People Profile: Jan Burleson

This article was originally published in the Daily Post Athenian in Athens, Tennessee on January 11, 2019.

“Rochambeau Drawings 2012-2013” is a collection of drawings by Athens artist, Jan Burleson. In honor of the artist’s first solo show, and in the spirit of dreamers everywhere, I’d like to share again her story, as printed in this publication on May 31, 2017: Jan Burleson, a local artist, has a piece in Knoxville’s Dogwood Arts Exhibition.

Reflecting on the three juried art exhibits that have included her work since she earned her Bachelors of Fine Arts in December, it occurred to me that she, my mother, would make a good subject for a column. She agreed, conditionally.

The condition: I am to write this article not about her, but, instead, about the painting in the Dogwood Arts Exhibit. Well, mom, let’s pretend this is the first and last time I’ll act against your wishes.

I suppose it’s common for a young woman to uphold her own mother as a personal hero.

I am fortunate, not only to have a mother who has encouraged me unceasingly, but also to have witnessed my brave mother listen to the quiet, constant yearning of her own, and achieve a lifelong dream.

Jan Burleson graduated high school and wanted to study art. After a few semesters at East Tennessee State University, pragmatism overruled her desire to create and gave way to a new desire to help the world. She completed her BS in Social Welfare and went on to earn a Masters of Science in Social Work from the University of Tennessee. The Department of Human Services, which funded her MSSW, brought her to Athens, where she acted as department supervisor. She later worked for Hiwassee Mental Health Center, in Dr. Shoemaker’s practice in Cleveland, and in the early 1990s opened a private social work practice with colleague and friend, Julie Holt.

Unaccustomed to life in a smaller town, Jan returned to her creative inclinations to pass the evenings and build relationships. She took watercolor classes from both Betty Grater and Frances Graves, was active in the formative years of Athens Community Theatre, and took an evening photography class at Cleveland State Community College. Photography was an early shared love between Jan and my father, who built a dark room in a “cave” in her house, and later, as I recall, built one from trash bags in the basement of our house on Walcon Lane.

Mom took that photography class for years – before I was born and throughout my middle and high school years. What began as “something creative to do in the evening” grew into something much deeper, a way of kindling her long felt need to make art.

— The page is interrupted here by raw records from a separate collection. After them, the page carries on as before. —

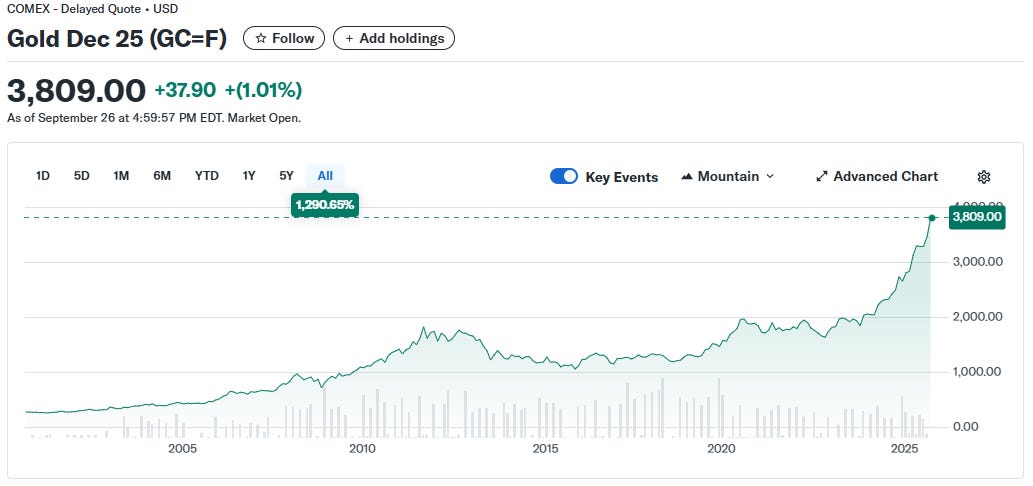Select the 1D time range

[43, 176]
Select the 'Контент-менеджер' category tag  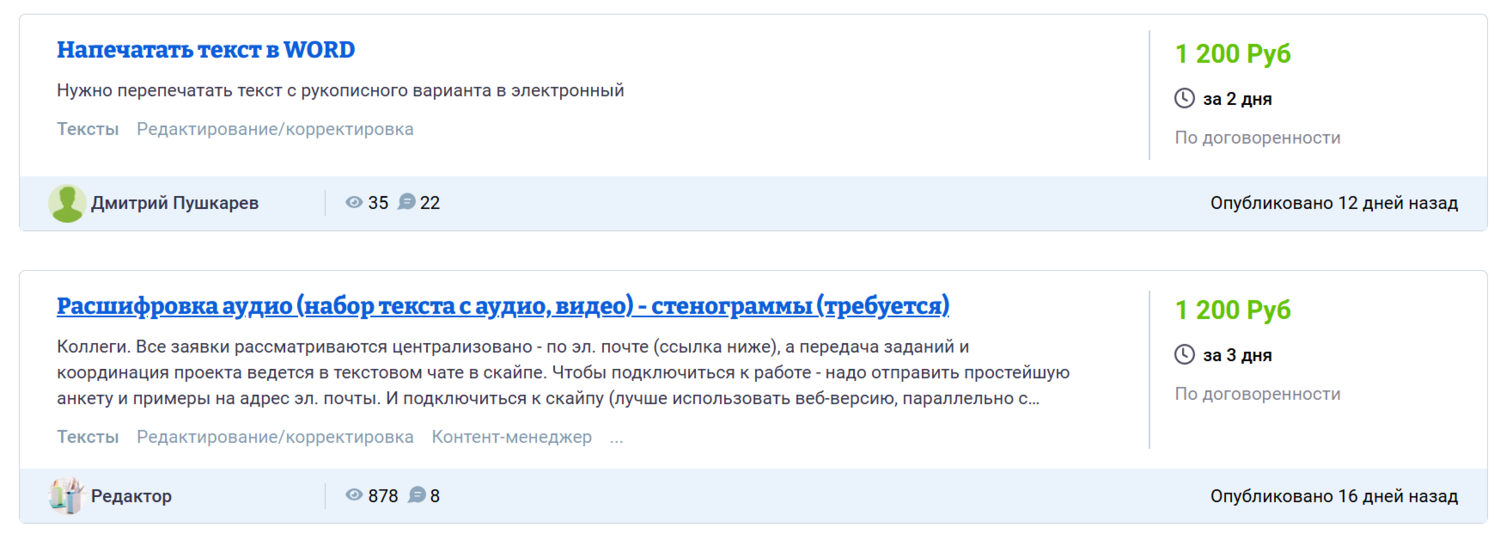click(512, 437)
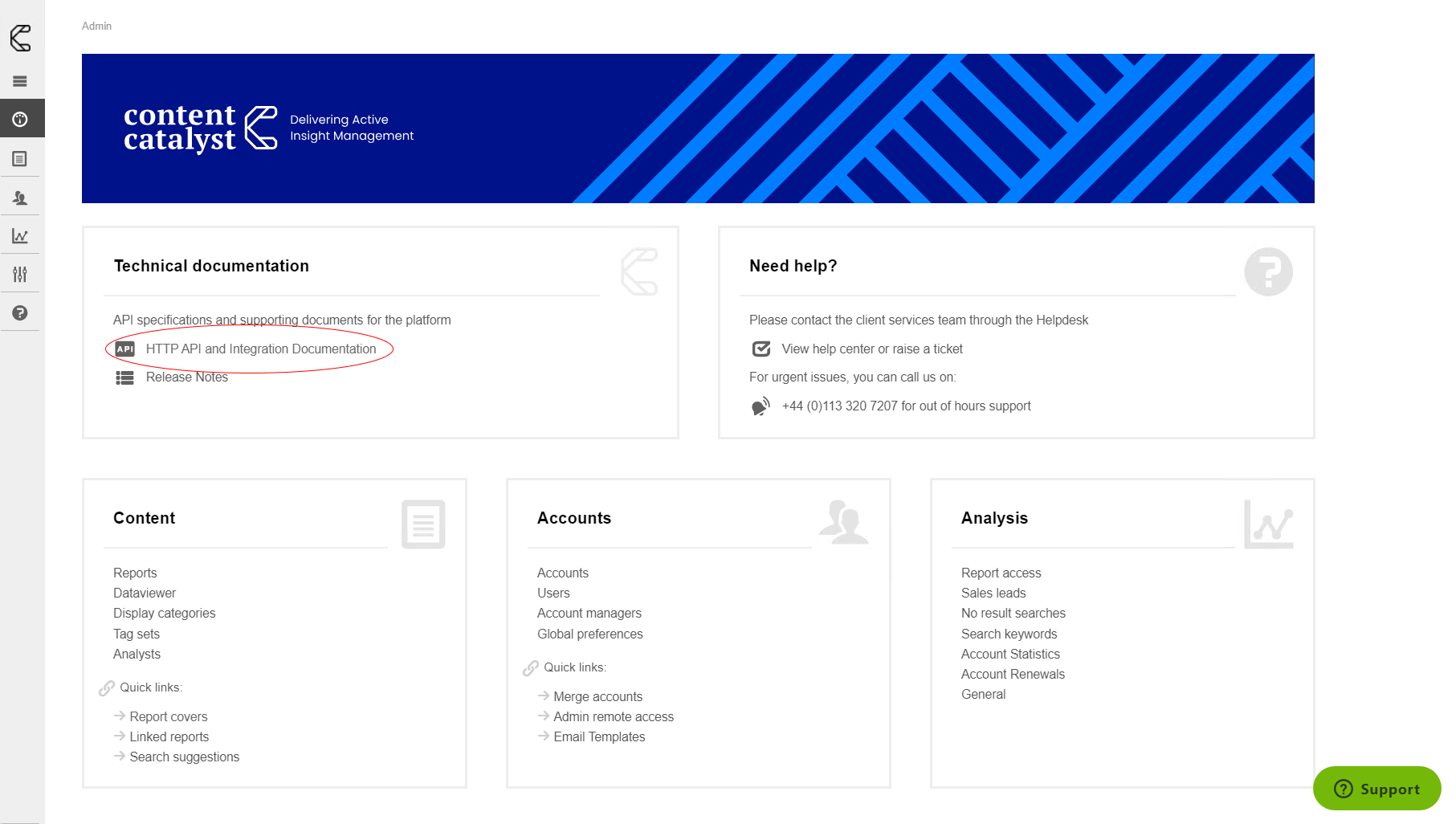Click View help center or raise a ticket

pos(871,349)
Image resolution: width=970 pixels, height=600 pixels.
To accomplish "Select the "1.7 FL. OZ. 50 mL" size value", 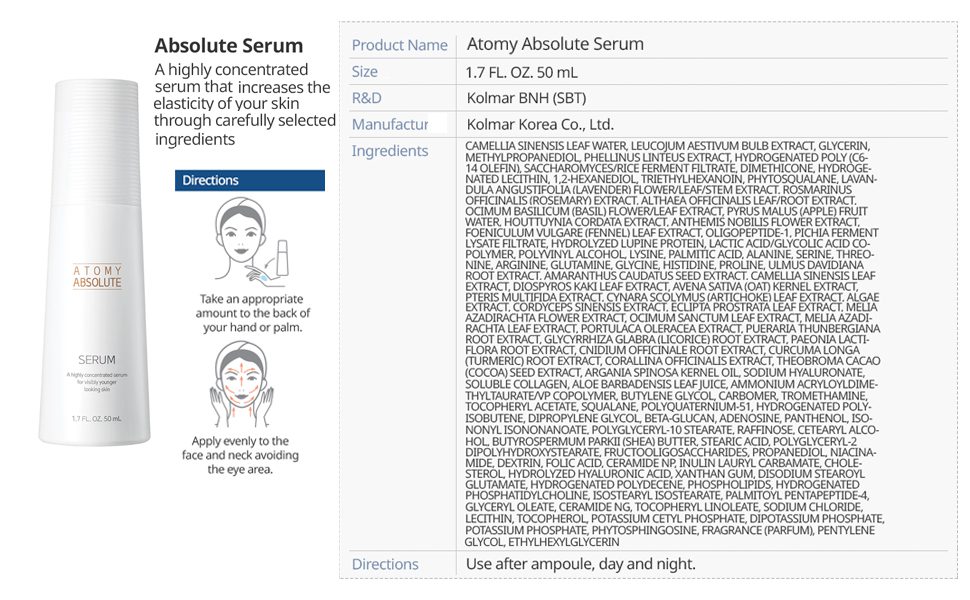I will (521, 72).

“To speak about what one can experience in a dark room is another thing,” Jan mused, “what it’s like to be under the safelight in the solitude and solace of a dark room, and to see an image come to life is transcendent.”

The notion that art is transcendent is the theme of the painting that is supposed to be the subject of this article. I will tell you about it, because it’s important, but I’d like to finish mom’s story first.

I know that art is powerful because I have watched it be a source of inspiration and expression, growth, and renewal for my mother my entire life. “Someday I will go back,” was a refrain Jan held on to for years of photography class and home studio work.

“Anyone who has had a desire, a need, to make art,” Jan spoke quietly, “knows that it is a need of the soul and spirit, an urge that can’t be put into words.”

In 2007, after both her parents, for whom she had cared for many years, departed this life and their house was sold, Jan committed to nurturing her urge to make art and “went back” to earn a BFA. She began with fundamental courses at Cleveland State and, after transferring to the University of Tennessee at Chattanooga, was accepted into their competitive Painting & Drawing program. Our courses intersected at UTC while I was earning my master’s and we often had coffee or lunch, bemoaned a paper due (that was me, mom loves writing papers), and mom even crashed on my couch once or twice, hours short of pulling an “all-nighter.”

In December 2016, Jan Burleson graduated from UTC with her BFA. She didn’t walk and hasn’t allowed any pomp or circumstance about that or her retirement from private practice. I offered that as evidence as to why she should let me write a newspaper article about her achievement. She sighed and smiled. “Well, it does matter to me that this story could be an inspiration to other people, on whatever level in whatever way, it’s okay to believe you can do something ‘impossible’.”